AVAILABLE DATA below:

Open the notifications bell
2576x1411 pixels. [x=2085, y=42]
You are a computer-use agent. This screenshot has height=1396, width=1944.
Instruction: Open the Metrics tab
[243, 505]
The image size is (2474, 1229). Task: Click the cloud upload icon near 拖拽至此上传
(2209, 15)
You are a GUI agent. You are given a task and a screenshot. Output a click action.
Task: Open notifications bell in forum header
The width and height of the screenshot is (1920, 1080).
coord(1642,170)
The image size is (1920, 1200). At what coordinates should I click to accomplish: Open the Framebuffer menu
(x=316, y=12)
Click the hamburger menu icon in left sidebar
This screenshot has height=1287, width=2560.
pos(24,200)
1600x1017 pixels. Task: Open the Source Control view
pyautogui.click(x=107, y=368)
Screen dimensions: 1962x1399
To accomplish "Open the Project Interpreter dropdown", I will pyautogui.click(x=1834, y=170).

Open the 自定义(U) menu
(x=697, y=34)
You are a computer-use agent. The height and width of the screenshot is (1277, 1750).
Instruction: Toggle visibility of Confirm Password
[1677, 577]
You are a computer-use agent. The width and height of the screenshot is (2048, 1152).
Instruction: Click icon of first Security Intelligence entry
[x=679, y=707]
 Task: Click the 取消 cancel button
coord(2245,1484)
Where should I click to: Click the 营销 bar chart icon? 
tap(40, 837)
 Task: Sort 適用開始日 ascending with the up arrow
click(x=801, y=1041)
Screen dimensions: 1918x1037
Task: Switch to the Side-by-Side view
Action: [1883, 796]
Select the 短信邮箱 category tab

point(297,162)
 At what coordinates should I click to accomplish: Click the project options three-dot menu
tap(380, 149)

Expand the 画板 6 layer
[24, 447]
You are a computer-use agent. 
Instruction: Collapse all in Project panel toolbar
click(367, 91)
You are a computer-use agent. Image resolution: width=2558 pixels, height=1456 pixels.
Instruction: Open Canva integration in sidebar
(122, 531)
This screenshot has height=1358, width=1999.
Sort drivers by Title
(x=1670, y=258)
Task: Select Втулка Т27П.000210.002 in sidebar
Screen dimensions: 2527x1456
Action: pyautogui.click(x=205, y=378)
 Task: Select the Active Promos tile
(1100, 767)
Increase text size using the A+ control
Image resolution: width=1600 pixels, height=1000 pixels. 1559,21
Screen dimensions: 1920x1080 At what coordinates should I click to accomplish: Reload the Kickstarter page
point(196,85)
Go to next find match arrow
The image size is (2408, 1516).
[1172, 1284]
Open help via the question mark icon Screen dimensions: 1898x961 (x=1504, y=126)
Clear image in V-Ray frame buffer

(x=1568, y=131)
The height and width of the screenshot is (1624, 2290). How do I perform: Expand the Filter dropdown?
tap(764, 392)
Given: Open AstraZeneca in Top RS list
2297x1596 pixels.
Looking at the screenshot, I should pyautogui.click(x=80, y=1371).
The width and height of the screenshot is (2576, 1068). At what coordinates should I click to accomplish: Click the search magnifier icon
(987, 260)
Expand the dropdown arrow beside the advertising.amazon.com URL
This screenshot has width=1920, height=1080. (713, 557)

End of AVAILABLE DATA.

:: WHAT TO WORK ON ::
In the entries above, find lines with "agent" and copy each.

:: RESULT BELOW ::
You are a computer-use agent. This screenshot has height=1396, width=1944.
You are a GUI agent. You are given a task and a screenshot. Output a click action.
You are a computer-use agent. The height and width of the screenshot is (1277, 1750).
You are a computer-use agent. The width and height of the screenshot is (2048, 1152).
You are a computer-use agent. 
You are a computer-use agent. Image resolution: width=2558 pixels, height=1456 pixels.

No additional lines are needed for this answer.